[Stored dataset items]
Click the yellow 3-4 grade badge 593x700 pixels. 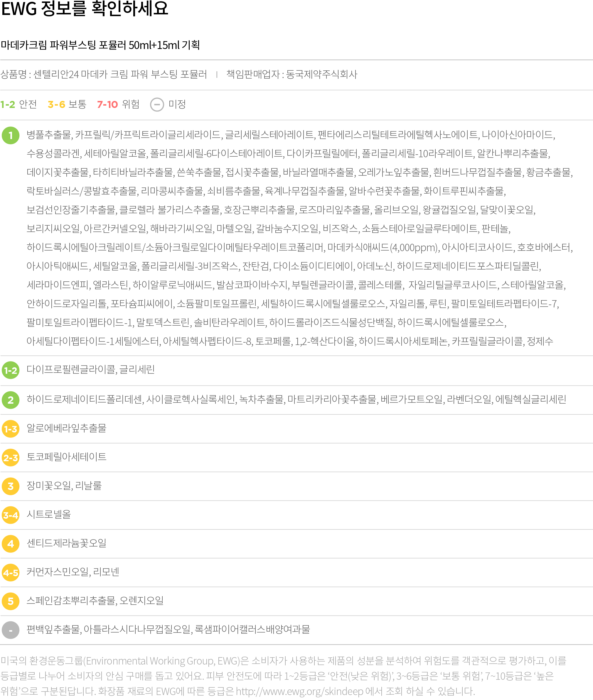click(x=10, y=515)
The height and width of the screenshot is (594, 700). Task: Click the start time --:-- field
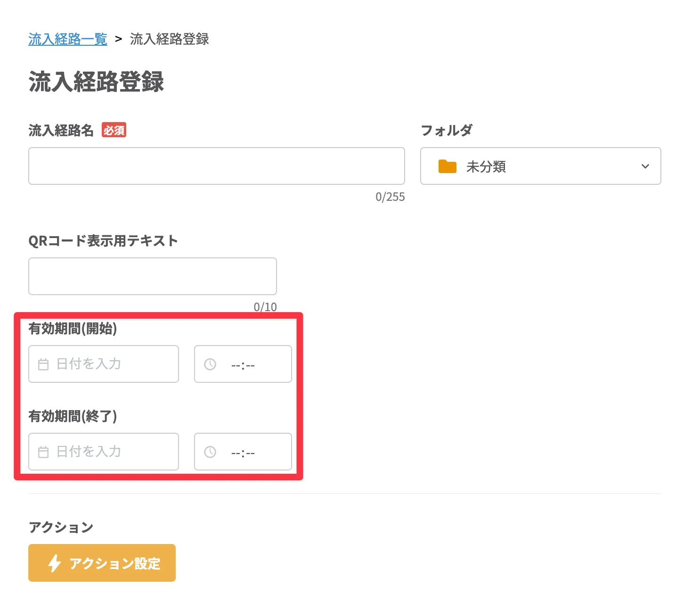(243, 364)
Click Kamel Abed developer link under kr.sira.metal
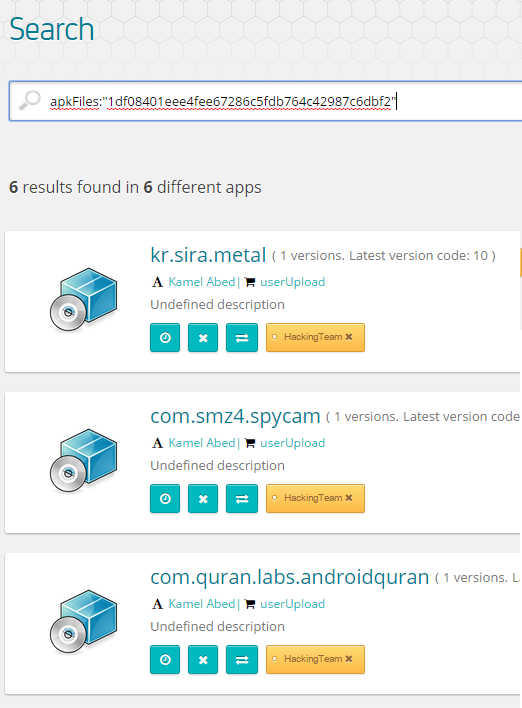 [x=201, y=282]
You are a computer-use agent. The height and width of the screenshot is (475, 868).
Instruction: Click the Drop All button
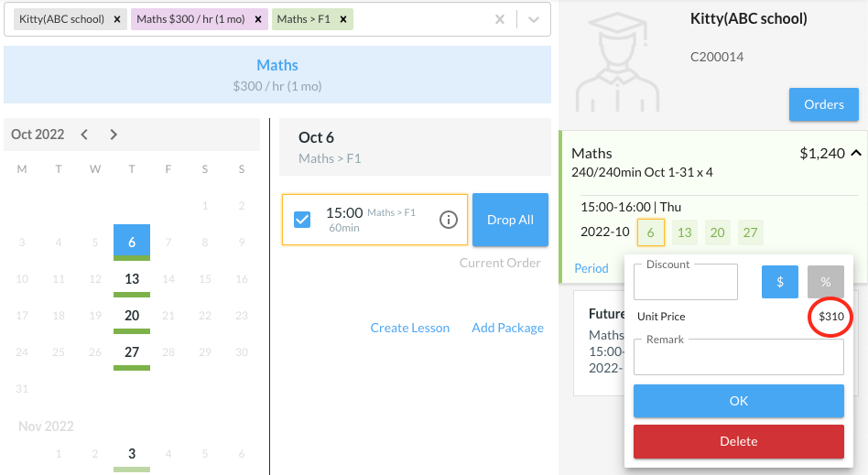point(510,220)
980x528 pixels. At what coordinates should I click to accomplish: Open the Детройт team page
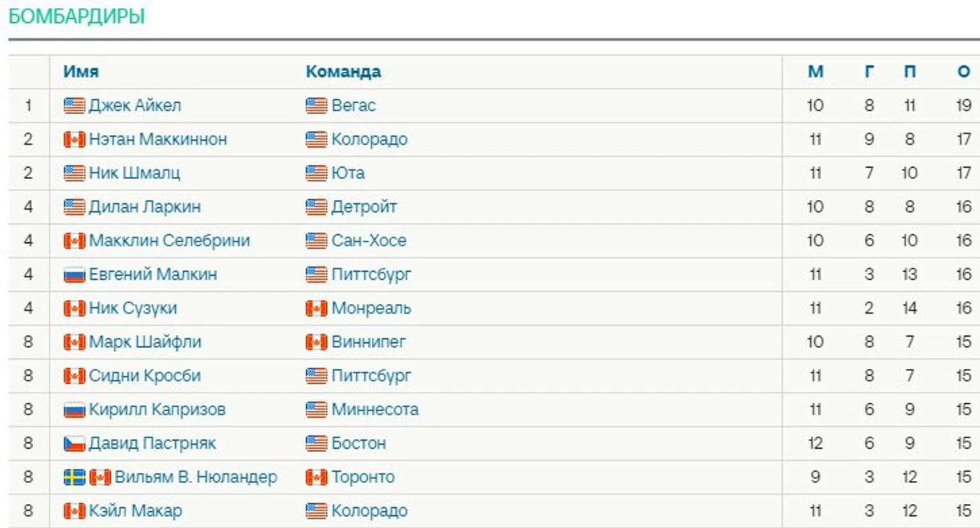coord(364,207)
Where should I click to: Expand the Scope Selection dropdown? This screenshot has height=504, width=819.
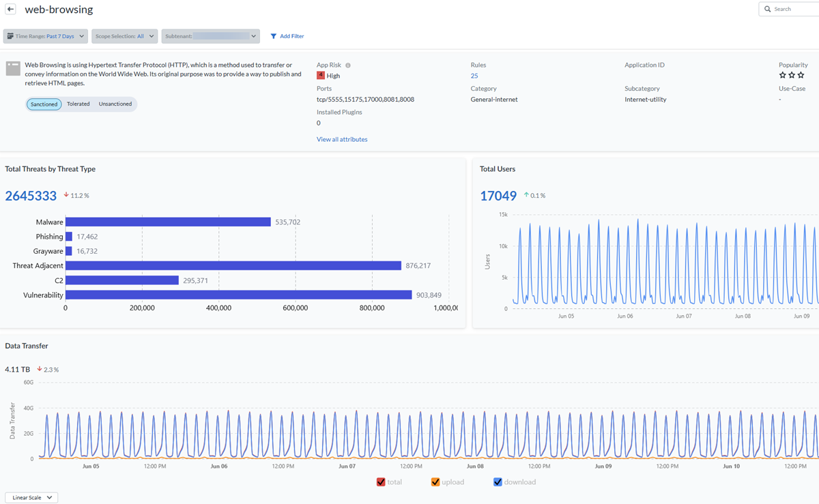(x=125, y=36)
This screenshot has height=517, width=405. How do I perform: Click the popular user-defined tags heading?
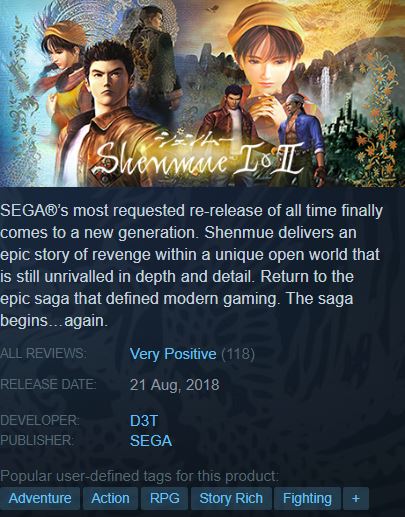coord(139,476)
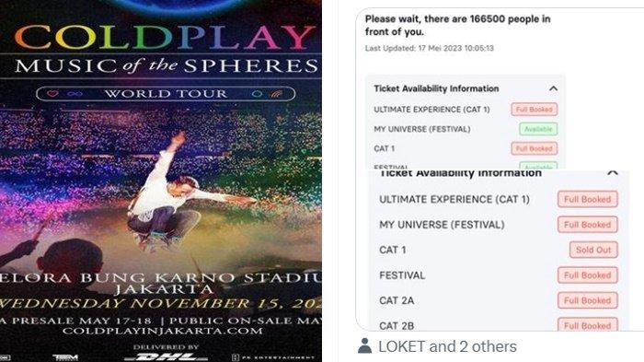Click Full Booked badge beside FESTIVAL row

click(x=587, y=275)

REQUIREMENT:
Take the lines from the one holding "You are a computer-use" through the final line of the records above and output them exactly, both ends included, excluding pictures.

EXPECTED ANSWER:
You are a computer-use agent. The height and width of the screenshot is (475, 868).
Instruction: Click the Drop All button
point(510,220)
980x528 pixels. At what coordinates should I click to accomplish: Open the Детройт team page
coord(364,207)
Where should I click to: Expand the Scope Selection dropdown? This screenshot has height=504, width=819.
(x=125, y=36)
This screenshot has height=517, width=405. How do I perform: Click the popular user-defined tags heading?
coord(139,476)
Click Full Booked badge beside FESTIVAL row

click(x=587, y=275)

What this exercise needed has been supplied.